If you haven’t been living under a financial rock for the past 30 years you may heard the Japanese stock market has still never been higher than it was in the late 80s. This has lead many to wonder as to why? Countless theories have been proposed but none actually are proven.
Debt to GDP, demographic decline, and inefficient corporate spending are among leading theories as to why Japans markets have not recovered. However, total available stocks and zombie companies could be an overlooked problem in stagnant Japanese markets.
As a contrarian its my responsibility to uncover profitable stocks by opposing popular opinion. As it turns out this may be the very reason Japanese stocks have still not recovered after so many years as I’ll explain below.
Debt to GDP and Demographic Decline
Demographic decline often explains away Japans market decline and keeps investors from actively buying stocks in the country. After all if there are less consumers buying goods it will lead to less GDP growth.
This issue will only get worse and looks like is not being resolved. Ultimately this will leave to bigger debt burdens for the smaller population in the future.
Growing debt to GDP is another problem Japanese markets face as a result of multiple underlying issues, one of them being demographic decline.
Japans current debt to GDP sits at 266.2% as of 2020. The largest in the entire world. This fear of a growing debt reinforces investor fears and keeps many away.
While debt to GDP and demographic decline seem like the ultimate reason for Japans slow economic death in fact its a small part of the overall reason for poor performance in the markets.
This is because GDP is made up of many components other than personal consumption of the population. These include:
- Personal consumption
- Business investment
- Government spending
- Net exports
In the United States personal consumption is up to 70% of GDP. For Japan in 2020 it made up 54.6%. So Japan makes up for its lack of consumption through exports and government spending.
While demographic decline can help explain Japans troubled markets, it cannot ultimately explain it away entirely, which leads me to another theory that many investors may be missing out on.
Debt to GDP as it Compares to Total Available Stock Listings
One of the components of GDP is business investment. The problem is that many listed stocks in Japan have valuations below book value. This makes it difficult to raise excess capital without hurting EPS and devaluing investor capital.

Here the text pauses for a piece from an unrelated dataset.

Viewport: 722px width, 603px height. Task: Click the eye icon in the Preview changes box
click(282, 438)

This creates a negative feedback loop that causes lower rates of growth because of less investment which leads to less GDP. If more investors invested in Japan it could break the cycle.

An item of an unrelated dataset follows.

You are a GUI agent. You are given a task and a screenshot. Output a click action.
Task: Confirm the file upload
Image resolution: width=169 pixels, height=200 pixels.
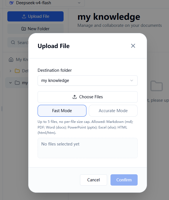click(x=124, y=180)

Japan requires a lot more investment to break this feedback loop than many realize. Because of the number of stocks and capital currently available on Japanese markets.
Below is a comparison on major markets around the world as they relate to debt and GDP.
GDP and Stocks | Germany | United States | Japan |
---|---|---|---|
Debt to GDP | 68.72% | 128.1% | 266.2% |
Total Listed Stocks | 438 | 4854 | 3832 |
Total GDP | 3.806 trillion | 20.94 trillion | 5.065 trillion |
Japan is the worlds third largest economy and has significantly more stocks than the fourth largest economy Germany. Either a reduction in stocks or an increase in overseas investors is ultimately required to offset this discrepancy.
In the United States this situation is usually resolved through mergers, but in Japan company acquisitions and shareholder activists are uncommon.
This leaves governmental and overseas investment as the only other way to increase GDP and push up business investment. It may also be why Japans central bank decided to invest in securities and potentially what has saved the country from total collapse.
Japanese Stocks May be Smaller Than German Ones
Japanese stocks are potentially smaller than German stocks. So this may answer the stock quantity problem, but upon further investigation it doesn’t make much sense. The Total GDP and overall balance sheet valuations tell a different story.
The overall price to book value of Japanese stocks is 1.16 vs Germany’s 1.47. If Japans market were to triple in value it would put Japan more in line with the United States in number of stocks. This would inflate it’s book value but the book value may also be understated.
These indexes also don’t account for the many smaller stocks that are below a book value of 1. The Nikkei 225 only tracks the 225 largest companies in Japan.
While this seems logical on the surface there may be problems with this theory which I push anyone to explore. But, I do hope you can keep an open mind.
Japans Zombie Companies a Drag on the Economy
Zombie companies originated in Japan as an explanation for inefficient markets. These companies make just enough money to service their debts but offer little in the form of actual growth.
This may be why so many stocks exist in Japan. Coupled with the lack of mergers and acquisitions this becomes a long term issue. However, it still doesn’t explain why stocks priced below cash and book value can’t acquire these companies or at least grow to steal their customers.
In fact these may be happening albeit very slowly and could snowball into actual growth in the not to distant future.
An End to Japans Stock Market Predicament is Anyone’s Guess
After doing this research into the size of of markets, listed stocks, and government debt levels there is still no clear reason as to why Japan has not regained stock market prominence. I leave it to the reader to decide whether or not the number of available stocks and lack of capital are responsible.
While we will likely not know until its markets finally rebound, we can take steps to invest in stocks that show clear signs of undervaluation. No matter how slow it happens or how long it takes, individual companies will likely revert to the mean and outperform as they have always done.